__Directions for this task__.
Without any of the pictures, print every record below exactly.

__Stored data entries__.
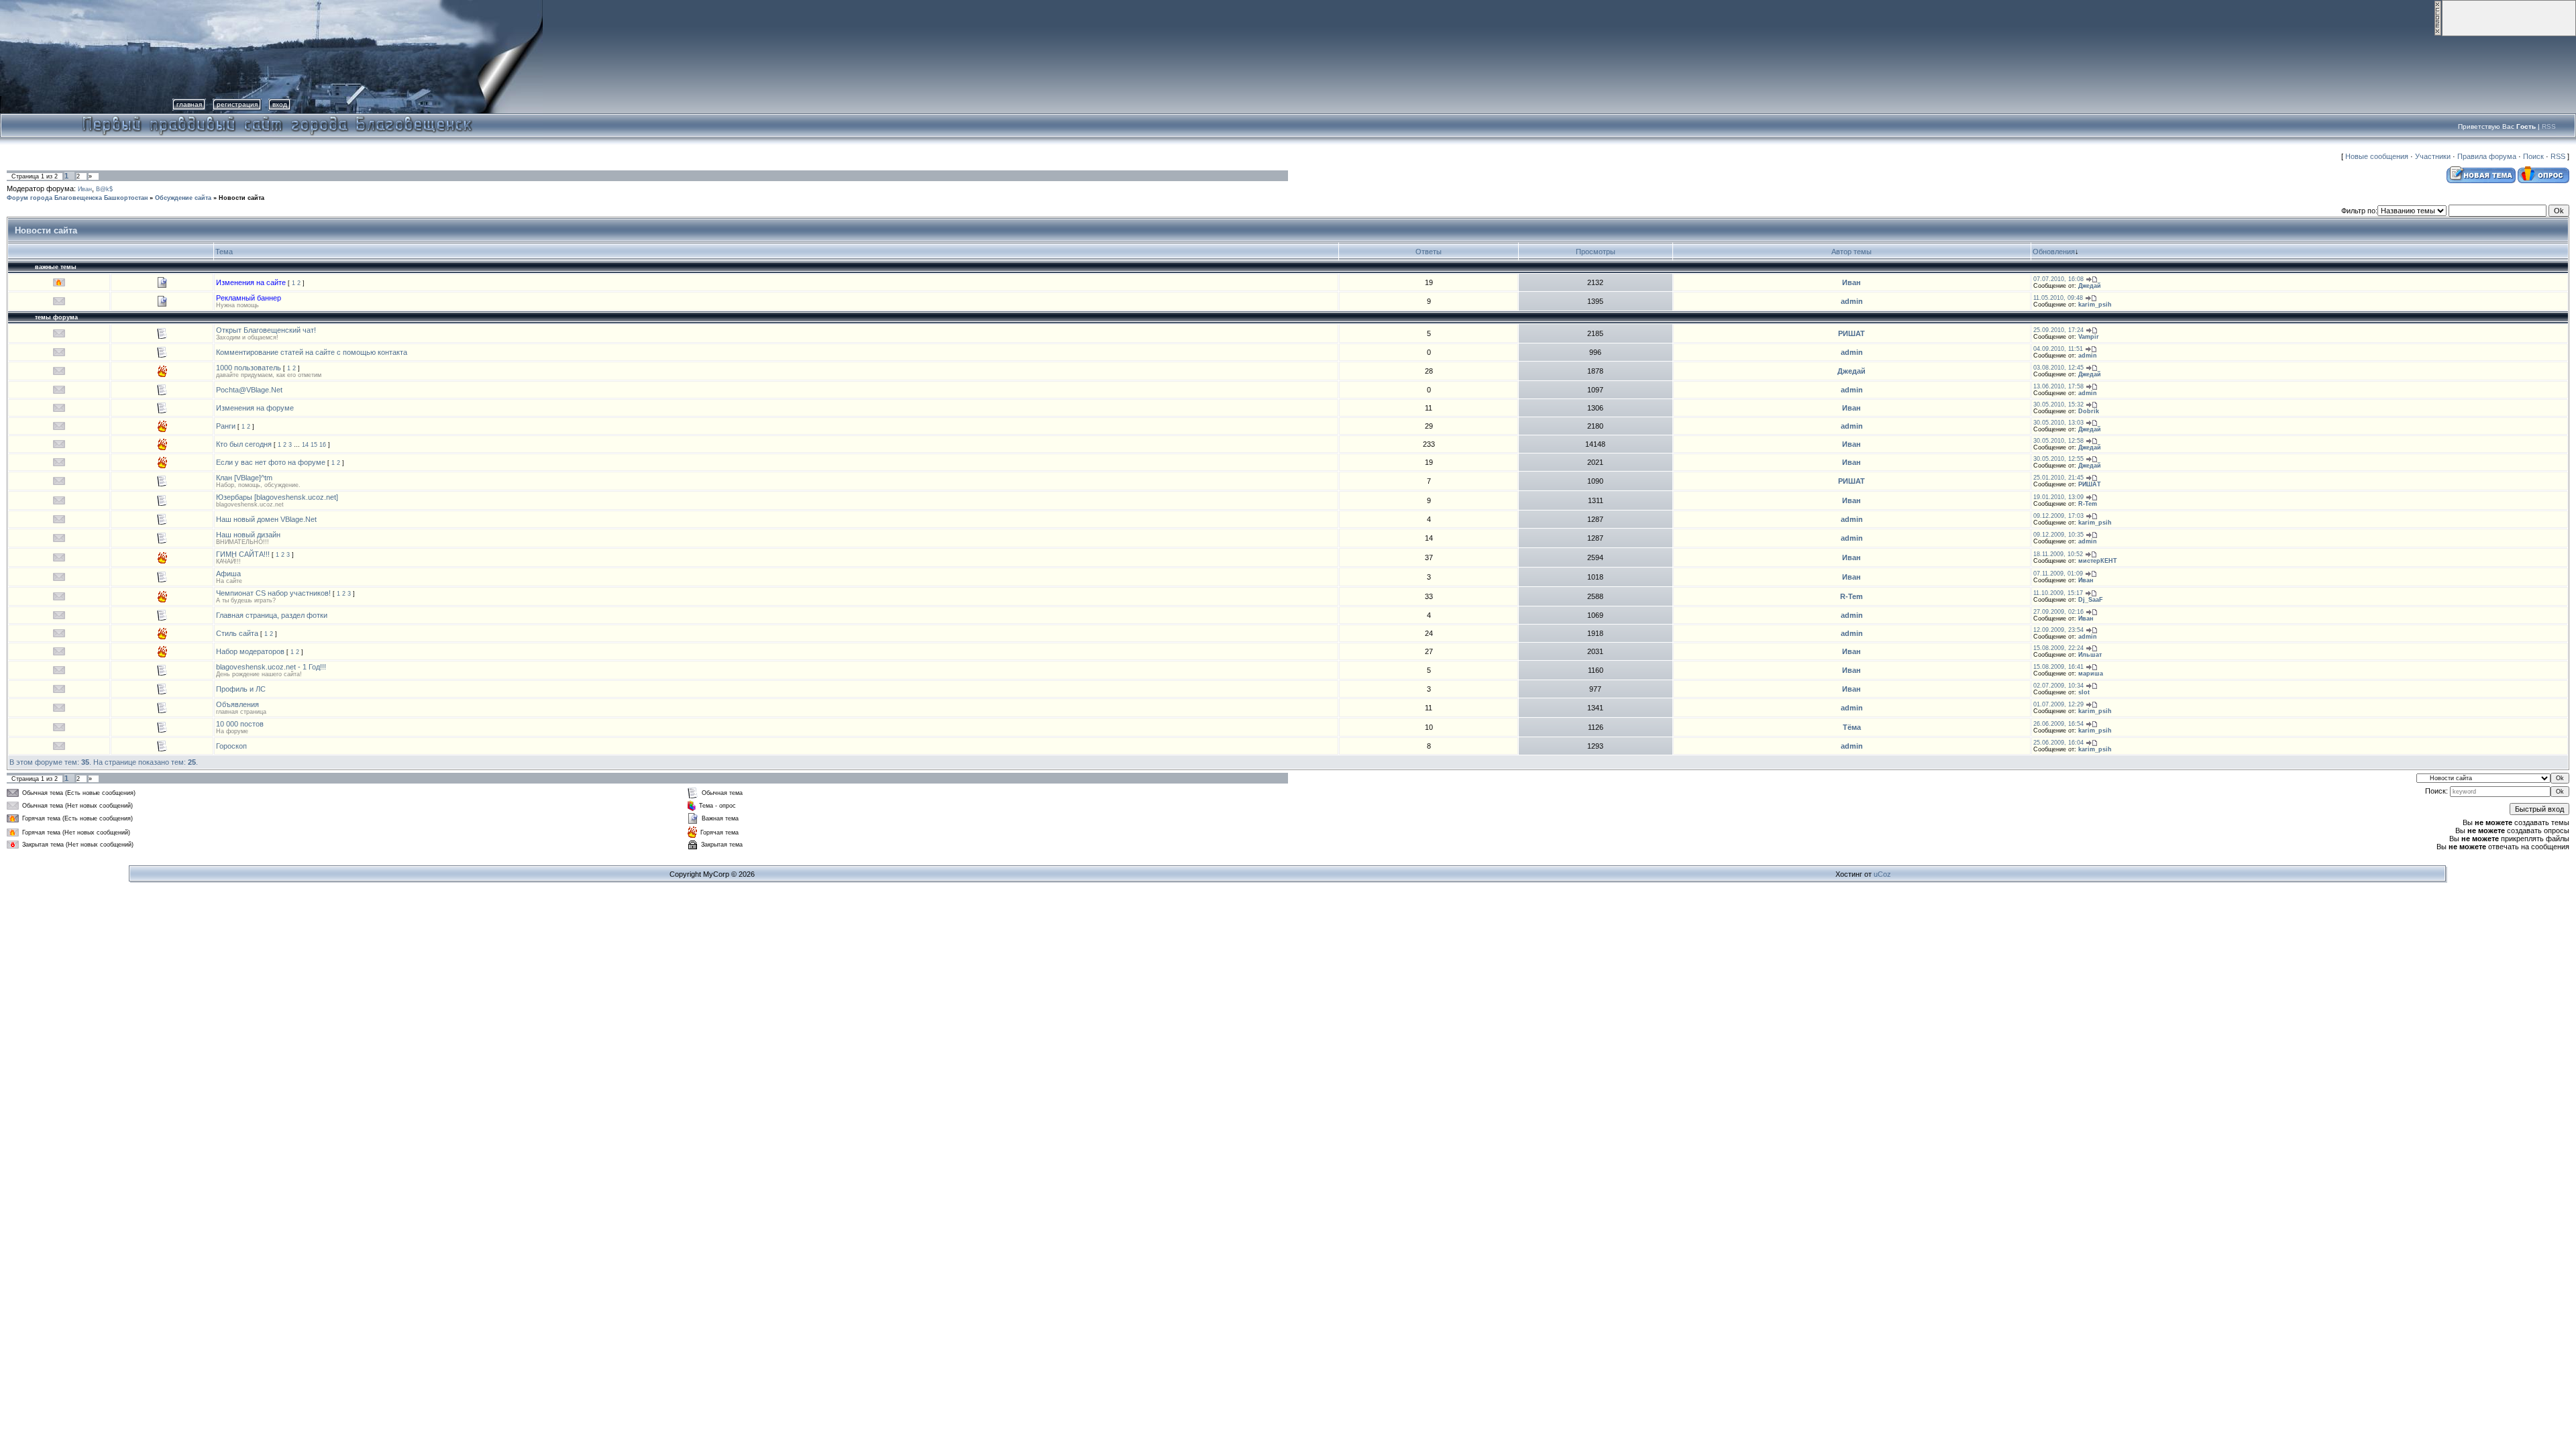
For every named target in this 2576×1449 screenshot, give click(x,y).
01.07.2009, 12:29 (2058, 704)
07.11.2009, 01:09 (2058, 573)
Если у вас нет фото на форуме (270, 462)
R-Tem (2087, 503)
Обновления (2054, 252)
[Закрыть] (2438, 34)
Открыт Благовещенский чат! (266, 330)
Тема (224, 252)
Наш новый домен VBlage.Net (266, 519)
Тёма (1852, 727)
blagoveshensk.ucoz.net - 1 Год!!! (271, 667)
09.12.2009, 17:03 (2058, 516)
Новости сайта (241, 198)
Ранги (225, 426)
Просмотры (1595, 252)
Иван (85, 189)
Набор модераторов (250, 651)
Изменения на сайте (251, 282)
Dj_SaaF (2090, 599)
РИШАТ (1851, 333)
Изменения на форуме (255, 408)
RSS (2549, 126)
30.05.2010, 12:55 (2058, 458)
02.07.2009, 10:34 (2058, 685)
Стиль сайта (237, 633)
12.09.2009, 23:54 (2058, 630)
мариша (2090, 673)
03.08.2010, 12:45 (2058, 367)
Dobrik (2088, 411)
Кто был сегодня (244, 444)
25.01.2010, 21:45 (2058, 477)
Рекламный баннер (248, 298)
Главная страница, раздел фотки (271, 615)
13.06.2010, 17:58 (2058, 386)
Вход (279, 104)
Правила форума (2486, 156)
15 (314, 444)
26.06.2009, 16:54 (2058, 723)
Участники (2433, 156)
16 (322, 444)
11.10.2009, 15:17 (2058, 593)
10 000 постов (240, 724)
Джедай (2089, 285)
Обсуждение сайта (183, 198)
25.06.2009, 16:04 (2058, 742)
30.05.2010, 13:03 (2058, 422)
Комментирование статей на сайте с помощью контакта (311, 352)
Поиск (2533, 156)
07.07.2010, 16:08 (2058, 279)
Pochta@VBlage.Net (249, 390)
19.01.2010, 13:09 (2058, 497)
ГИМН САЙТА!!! (243, 554)
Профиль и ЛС (241, 689)
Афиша (228, 574)
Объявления (237, 704)
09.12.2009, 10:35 (2058, 534)
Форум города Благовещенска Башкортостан (77, 198)
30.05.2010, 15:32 (2058, 404)
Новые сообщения (2376, 156)
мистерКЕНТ (2097, 560)
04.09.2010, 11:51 (2058, 348)
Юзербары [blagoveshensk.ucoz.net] (277, 497)
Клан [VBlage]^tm (244, 478)
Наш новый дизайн (248, 535)
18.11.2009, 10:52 (2058, 554)
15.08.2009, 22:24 (2058, 648)
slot (2084, 692)
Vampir (2088, 336)
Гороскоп (231, 746)
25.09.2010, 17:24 (2058, 330)
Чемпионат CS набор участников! (273, 593)
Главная (189, 104)
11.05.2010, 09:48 (2058, 297)
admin (1852, 301)
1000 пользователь (248, 368)
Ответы (1428, 252)
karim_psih (2095, 304)
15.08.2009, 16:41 (2058, 666)
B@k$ (104, 189)
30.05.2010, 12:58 (2058, 440)
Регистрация (237, 104)
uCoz (1882, 874)
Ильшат (2090, 654)
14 (305, 444)
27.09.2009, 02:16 (2058, 611)
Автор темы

__Answer box__.
For every named target in this 2576×1449 screenshot, give click(x,y).
01.07.2009, 12:29 (2058, 704)
07.11.2009, 01:09 (2058, 573)
Если у вас нет фото на форуме (270, 462)
R-Tem (2087, 503)
Обновления (2054, 252)
[Закрыть] (2438, 34)
Открыт Благовещенский чат! (266, 330)
Тема (224, 252)
Наш новый домен VBlage.Net (266, 519)
Тёма (1852, 727)
blagoveshensk.ucoz.net - 1 Год!!! (271, 667)
09.12.2009, 17:03 (2058, 516)
Новости сайта (241, 198)
Ранги (225, 426)
Просмотры (1595, 252)
Иван (85, 189)
Набор модераторов (250, 651)
Изменения на сайте (251, 282)
Dj_SaaF (2090, 599)
РИШАТ (1851, 333)
Изменения на форуме (255, 408)
RSS (2549, 126)
30.05.2010, 12:55 (2058, 458)
02.07.2009, 10:34 (2058, 685)
Стиль сайта (237, 633)
12.09.2009, 23:54 (2058, 630)
мариша (2090, 673)
03.08.2010, 12:45 (2058, 367)
Dobrik (2088, 411)
Кто был сегодня (244, 444)
25.01.2010, 21:45 (2058, 477)
Рекламный баннер (248, 298)
Главная страница, раздел фотки (271, 615)
13.06.2010, 17:58 (2058, 386)
Вход (279, 104)
Правила форума (2486, 156)
15 (314, 444)
26.06.2009, 16:54 (2058, 723)
Участники (2433, 156)
16 (322, 444)
11.10.2009, 15:17 (2058, 593)
10 000 постов (240, 724)
Джедай (2089, 285)
Обсуждение сайта (183, 198)
25.06.2009, 16:04 (2058, 742)
30.05.2010, 13:03 (2058, 422)
Комментирование статей на сайте с помощью контакта (311, 352)
Поиск (2533, 156)
07.07.2010, 16:08 (2058, 279)
Pochta@VBlage.Net (249, 390)
19.01.2010, 13:09 (2058, 497)
ГИМН САЙТА!!! (243, 554)
Профиль и ЛС (241, 689)
Афиша (228, 574)
Объявления (237, 704)
09.12.2009, 10:35 (2058, 534)
Форум города Благовещенска Башкортостан (77, 198)
30.05.2010, 15:32 (2058, 404)
Новые сообщения (2376, 156)
мистерКЕНТ (2097, 560)
04.09.2010, 11:51 (2058, 348)
Юзербары [blagoveshensk.ucoz.net] (277, 497)
Клан [VBlage]^tm (244, 478)
Наш новый дизайн (248, 535)
18.11.2009, 10:52 (2058, 554)
15.08.2009, 22:24 (2058, 648)
slot (2084, 692)
Vampir (2088, 336)
Гороскоп (231, 746)
25.09.2010, 17:24 (2058, 330)
Чемпионат CS набор участников! (273, 593)
Главная (189, 104)
11.05.2010, 09:48 (2058, 297)
admin (1852, 301)
1000 пользователь (248, 368)
Ответы (1428, 252)
karim_psih (2095, 304)
15.08.2009, 16:41 (2058, 666)
B@k$ (104, 189)
30.05.2010, 12:58 (2058, 440)
Регистрация (237, 104)
uCoz (1882, 874)
Ильшат (2090, 654)
14 (305, 444)
27.09.2009, 02:16 (2058, 611)
Автор темы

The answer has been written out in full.